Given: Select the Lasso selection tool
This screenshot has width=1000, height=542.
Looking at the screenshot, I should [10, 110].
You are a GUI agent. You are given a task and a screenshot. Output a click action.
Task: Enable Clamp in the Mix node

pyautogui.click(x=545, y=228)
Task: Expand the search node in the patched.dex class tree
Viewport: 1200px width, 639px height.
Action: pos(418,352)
---
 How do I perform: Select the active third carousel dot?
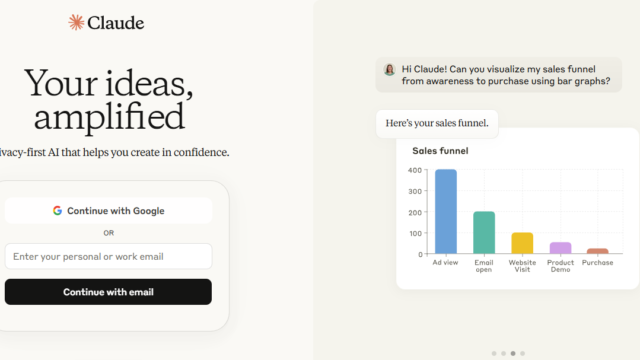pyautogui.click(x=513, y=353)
---
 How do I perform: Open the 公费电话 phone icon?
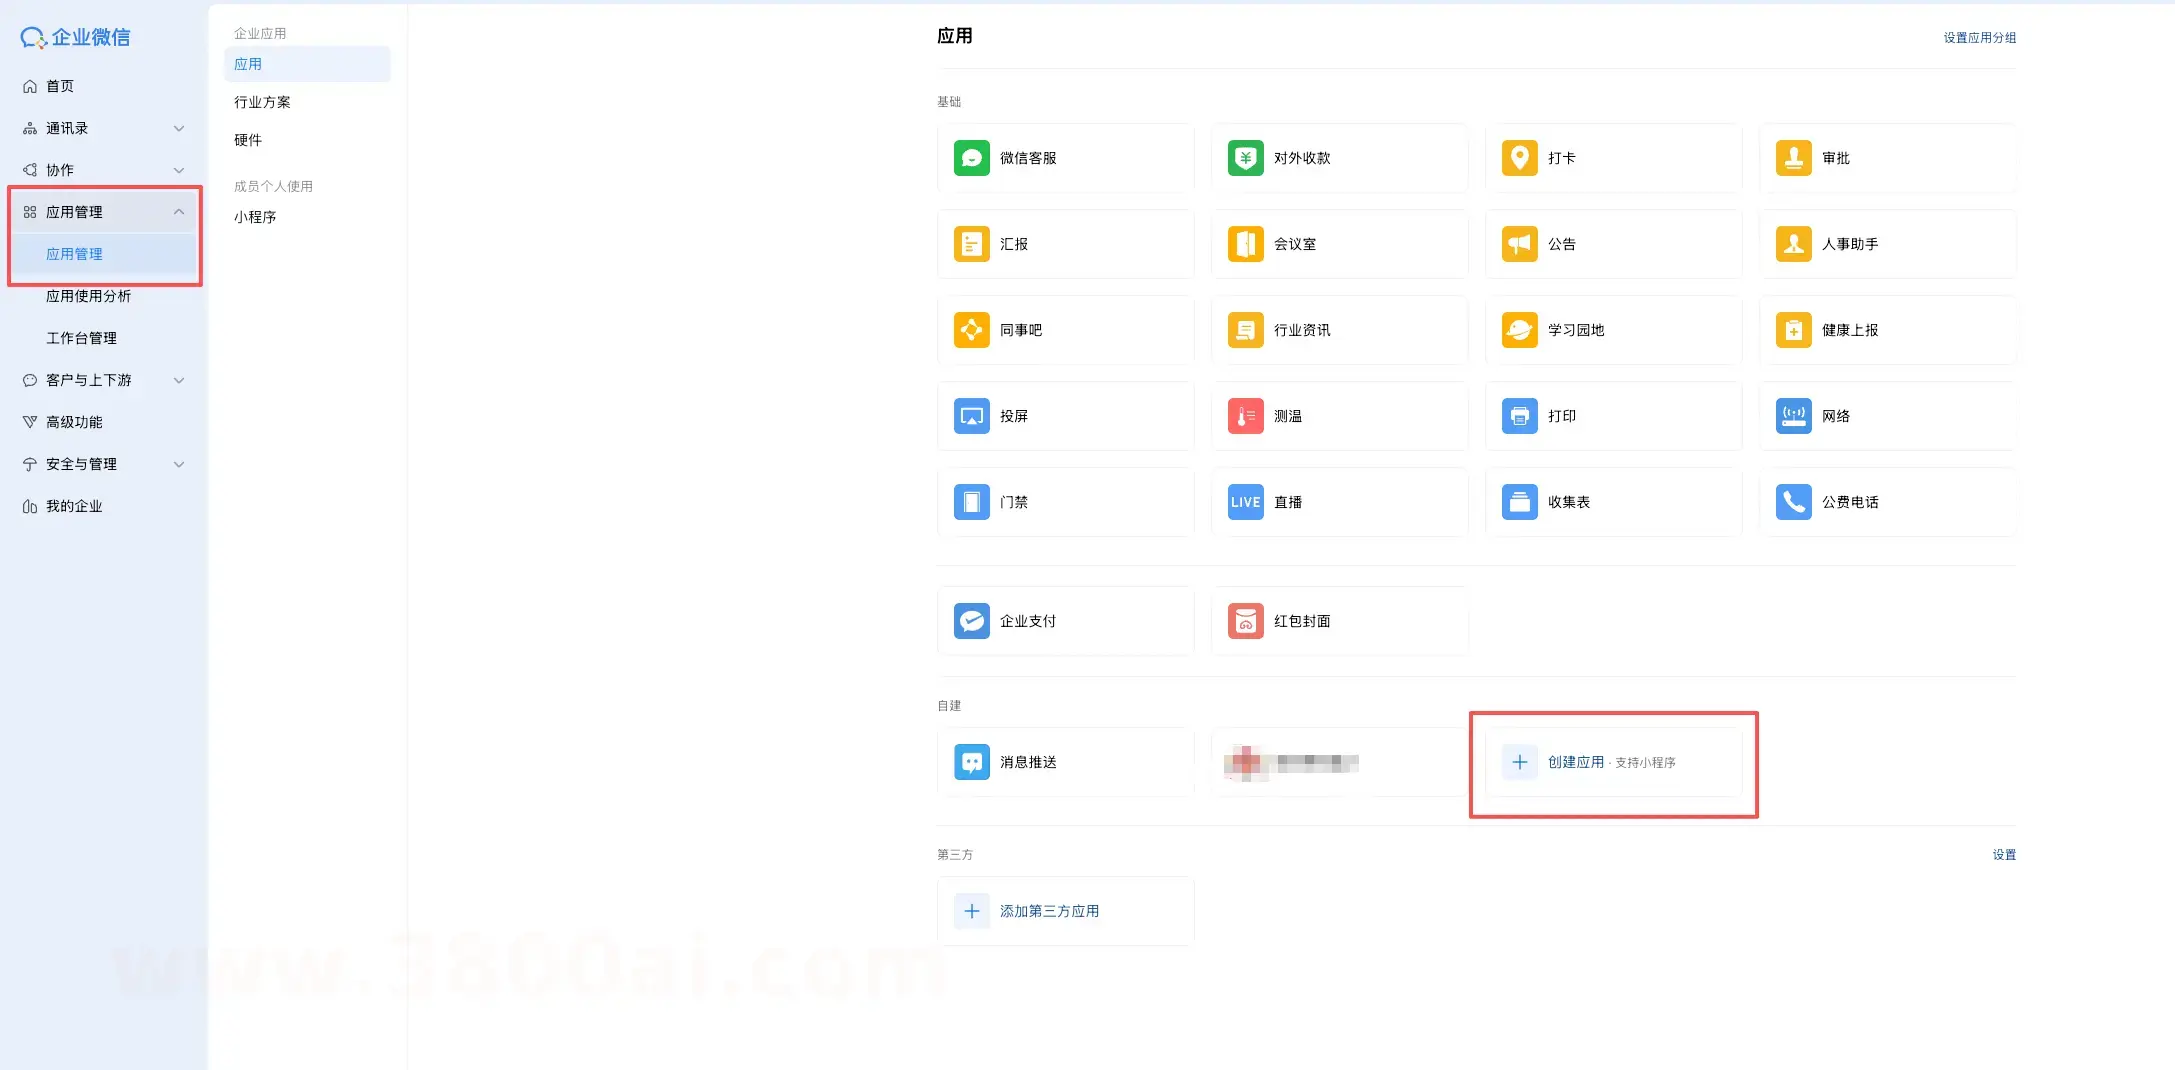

Exercise goal:
Lay out the lines from the line with "Given: Select the Lasso selection tool" to the line with "Action: pos(418,352)", ends included, as a JSON list of strings with one string per line and blank lines left out.

Reply to the task:
[
  "Given: Select the Lasso selection tool",
  "This screenshot has width=1000, height=542.",
  "Looking at the screenshot, I should [10, 110].",
  "You are a GUI agent. You are given a task and a screenshot. Output a click action.",
  "Task: Enable Clamp in the Mix node",
  "pyautogui.click(x=545, y=228)",
  "Task: Expand the search node in the patched.dex class tree",
  "Viewport: 1200px width, 639px height.",
  "Action: pos(418,352)"
]